*Exercise brief*
Where a line in the listing below holds the word "warning", count that line; give the total alone.

*Data for this exercise*
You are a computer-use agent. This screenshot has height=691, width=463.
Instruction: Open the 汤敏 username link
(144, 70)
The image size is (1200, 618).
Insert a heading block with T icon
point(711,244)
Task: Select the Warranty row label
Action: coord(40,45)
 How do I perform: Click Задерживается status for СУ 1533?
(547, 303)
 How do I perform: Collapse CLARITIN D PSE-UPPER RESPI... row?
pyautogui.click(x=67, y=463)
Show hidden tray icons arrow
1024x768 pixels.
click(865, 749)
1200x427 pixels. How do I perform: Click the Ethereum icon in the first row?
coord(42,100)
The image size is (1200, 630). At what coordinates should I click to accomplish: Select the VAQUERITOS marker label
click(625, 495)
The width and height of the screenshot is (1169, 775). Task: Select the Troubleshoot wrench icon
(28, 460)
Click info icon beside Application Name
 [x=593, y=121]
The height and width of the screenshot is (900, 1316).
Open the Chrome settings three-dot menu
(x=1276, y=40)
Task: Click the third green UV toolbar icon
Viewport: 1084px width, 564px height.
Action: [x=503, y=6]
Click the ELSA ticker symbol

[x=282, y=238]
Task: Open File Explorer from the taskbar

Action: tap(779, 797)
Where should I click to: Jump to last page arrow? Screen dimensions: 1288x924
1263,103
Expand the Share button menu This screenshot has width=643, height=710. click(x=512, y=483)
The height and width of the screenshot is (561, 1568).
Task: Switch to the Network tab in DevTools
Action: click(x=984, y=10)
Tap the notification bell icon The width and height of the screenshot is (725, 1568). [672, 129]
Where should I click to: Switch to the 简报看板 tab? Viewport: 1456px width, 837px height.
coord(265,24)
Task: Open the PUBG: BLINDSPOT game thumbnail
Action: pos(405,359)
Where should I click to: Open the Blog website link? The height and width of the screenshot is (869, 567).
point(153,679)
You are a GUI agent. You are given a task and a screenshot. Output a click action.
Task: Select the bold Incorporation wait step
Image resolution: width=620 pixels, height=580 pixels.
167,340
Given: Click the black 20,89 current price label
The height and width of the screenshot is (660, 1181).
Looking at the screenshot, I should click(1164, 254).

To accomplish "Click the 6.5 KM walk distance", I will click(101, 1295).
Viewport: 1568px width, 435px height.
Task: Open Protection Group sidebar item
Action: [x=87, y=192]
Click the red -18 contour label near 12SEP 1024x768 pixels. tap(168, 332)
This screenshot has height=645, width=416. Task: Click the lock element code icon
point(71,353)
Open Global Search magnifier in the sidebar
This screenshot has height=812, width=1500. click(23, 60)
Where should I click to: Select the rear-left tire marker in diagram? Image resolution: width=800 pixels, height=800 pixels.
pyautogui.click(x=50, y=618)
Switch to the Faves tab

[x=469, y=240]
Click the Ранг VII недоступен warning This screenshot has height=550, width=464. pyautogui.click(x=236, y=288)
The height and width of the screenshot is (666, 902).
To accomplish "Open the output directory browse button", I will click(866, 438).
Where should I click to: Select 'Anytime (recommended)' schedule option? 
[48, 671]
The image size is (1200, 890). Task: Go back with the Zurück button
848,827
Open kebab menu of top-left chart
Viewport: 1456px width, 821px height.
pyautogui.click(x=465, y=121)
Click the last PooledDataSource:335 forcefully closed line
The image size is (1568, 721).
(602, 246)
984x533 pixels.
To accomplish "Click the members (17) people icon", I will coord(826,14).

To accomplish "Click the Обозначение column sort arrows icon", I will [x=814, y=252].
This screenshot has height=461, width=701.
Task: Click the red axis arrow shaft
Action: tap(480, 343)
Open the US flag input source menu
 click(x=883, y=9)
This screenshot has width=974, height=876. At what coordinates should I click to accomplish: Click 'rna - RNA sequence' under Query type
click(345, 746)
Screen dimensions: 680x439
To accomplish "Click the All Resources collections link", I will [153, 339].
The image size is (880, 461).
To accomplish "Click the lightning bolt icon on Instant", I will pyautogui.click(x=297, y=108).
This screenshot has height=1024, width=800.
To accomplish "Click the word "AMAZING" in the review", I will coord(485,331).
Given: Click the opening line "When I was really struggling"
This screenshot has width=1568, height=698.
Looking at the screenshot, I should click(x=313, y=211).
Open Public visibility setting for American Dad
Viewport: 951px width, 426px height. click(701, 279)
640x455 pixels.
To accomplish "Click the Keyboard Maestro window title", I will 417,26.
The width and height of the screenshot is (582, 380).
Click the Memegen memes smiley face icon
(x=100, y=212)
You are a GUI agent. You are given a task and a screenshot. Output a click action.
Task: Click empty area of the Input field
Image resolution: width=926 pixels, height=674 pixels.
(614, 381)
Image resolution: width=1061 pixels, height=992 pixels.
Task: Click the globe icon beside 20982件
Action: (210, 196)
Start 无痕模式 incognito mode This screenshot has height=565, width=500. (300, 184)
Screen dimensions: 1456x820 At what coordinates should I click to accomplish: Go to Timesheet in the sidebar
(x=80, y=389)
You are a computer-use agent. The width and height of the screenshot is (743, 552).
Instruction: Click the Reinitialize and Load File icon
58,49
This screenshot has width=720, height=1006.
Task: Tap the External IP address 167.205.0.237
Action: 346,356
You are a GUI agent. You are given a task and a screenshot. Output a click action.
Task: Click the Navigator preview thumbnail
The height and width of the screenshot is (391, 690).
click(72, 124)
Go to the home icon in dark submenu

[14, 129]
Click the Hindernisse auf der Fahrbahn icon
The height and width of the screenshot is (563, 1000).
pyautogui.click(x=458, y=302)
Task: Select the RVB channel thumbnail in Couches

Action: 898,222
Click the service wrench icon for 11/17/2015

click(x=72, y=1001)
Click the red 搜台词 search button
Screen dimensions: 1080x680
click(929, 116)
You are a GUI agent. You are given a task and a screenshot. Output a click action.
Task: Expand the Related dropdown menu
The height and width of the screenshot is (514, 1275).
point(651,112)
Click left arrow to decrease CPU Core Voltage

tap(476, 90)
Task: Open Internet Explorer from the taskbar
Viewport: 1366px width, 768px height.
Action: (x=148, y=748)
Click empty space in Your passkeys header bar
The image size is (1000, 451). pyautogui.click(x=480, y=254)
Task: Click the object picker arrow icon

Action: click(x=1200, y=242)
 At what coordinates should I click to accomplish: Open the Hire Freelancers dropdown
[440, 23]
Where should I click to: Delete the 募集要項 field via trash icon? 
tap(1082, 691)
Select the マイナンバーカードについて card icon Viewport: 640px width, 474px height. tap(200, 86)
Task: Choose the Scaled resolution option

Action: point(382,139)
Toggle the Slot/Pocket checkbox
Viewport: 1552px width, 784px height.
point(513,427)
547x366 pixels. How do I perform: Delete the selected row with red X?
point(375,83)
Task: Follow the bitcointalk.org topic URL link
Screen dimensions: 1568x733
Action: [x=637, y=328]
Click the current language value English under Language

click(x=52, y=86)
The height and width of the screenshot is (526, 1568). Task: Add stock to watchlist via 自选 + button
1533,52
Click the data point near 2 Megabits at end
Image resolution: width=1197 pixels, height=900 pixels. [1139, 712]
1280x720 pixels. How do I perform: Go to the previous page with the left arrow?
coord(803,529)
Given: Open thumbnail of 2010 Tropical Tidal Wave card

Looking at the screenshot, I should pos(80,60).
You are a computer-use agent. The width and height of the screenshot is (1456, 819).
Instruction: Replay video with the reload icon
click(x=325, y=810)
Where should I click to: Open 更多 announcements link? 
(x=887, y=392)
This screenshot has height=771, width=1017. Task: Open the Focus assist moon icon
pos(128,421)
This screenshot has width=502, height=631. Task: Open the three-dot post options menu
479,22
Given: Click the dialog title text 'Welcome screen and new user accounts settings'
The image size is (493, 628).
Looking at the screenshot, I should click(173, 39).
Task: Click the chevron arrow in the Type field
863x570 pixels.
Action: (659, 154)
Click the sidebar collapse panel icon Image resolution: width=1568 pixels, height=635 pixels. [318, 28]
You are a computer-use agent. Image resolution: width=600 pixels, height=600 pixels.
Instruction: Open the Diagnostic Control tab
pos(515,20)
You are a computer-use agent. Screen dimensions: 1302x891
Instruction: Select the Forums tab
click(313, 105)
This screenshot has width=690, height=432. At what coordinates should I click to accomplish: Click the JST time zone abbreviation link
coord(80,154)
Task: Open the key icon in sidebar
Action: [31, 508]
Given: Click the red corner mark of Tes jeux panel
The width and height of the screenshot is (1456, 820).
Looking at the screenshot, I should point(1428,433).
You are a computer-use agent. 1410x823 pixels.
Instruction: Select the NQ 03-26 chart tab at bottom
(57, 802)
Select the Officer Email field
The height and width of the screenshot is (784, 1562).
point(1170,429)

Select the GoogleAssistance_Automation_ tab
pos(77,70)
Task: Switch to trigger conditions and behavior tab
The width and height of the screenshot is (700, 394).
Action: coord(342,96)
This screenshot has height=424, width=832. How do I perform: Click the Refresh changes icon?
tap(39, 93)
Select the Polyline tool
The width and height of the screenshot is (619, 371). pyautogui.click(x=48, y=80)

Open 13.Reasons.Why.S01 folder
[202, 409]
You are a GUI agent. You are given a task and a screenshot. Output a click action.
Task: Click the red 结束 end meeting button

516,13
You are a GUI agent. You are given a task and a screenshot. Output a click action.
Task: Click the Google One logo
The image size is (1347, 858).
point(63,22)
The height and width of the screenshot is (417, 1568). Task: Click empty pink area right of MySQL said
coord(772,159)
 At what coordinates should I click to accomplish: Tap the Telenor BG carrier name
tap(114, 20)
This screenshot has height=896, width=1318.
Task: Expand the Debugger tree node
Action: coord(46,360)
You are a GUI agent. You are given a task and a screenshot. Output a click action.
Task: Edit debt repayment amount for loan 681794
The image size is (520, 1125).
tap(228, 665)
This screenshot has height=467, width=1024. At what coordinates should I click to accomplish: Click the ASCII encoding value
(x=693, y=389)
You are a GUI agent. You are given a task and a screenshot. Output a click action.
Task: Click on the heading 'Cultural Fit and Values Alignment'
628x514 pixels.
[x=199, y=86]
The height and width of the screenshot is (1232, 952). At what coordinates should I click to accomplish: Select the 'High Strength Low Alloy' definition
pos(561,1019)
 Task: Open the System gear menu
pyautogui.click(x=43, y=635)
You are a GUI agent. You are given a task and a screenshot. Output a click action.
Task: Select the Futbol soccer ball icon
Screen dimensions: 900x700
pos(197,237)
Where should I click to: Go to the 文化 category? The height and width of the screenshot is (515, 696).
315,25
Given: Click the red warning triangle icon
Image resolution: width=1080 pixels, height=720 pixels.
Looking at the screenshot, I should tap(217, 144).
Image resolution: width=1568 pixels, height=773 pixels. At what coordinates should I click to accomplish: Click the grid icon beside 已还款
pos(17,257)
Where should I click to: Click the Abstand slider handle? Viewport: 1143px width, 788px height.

*Completed exercise*
2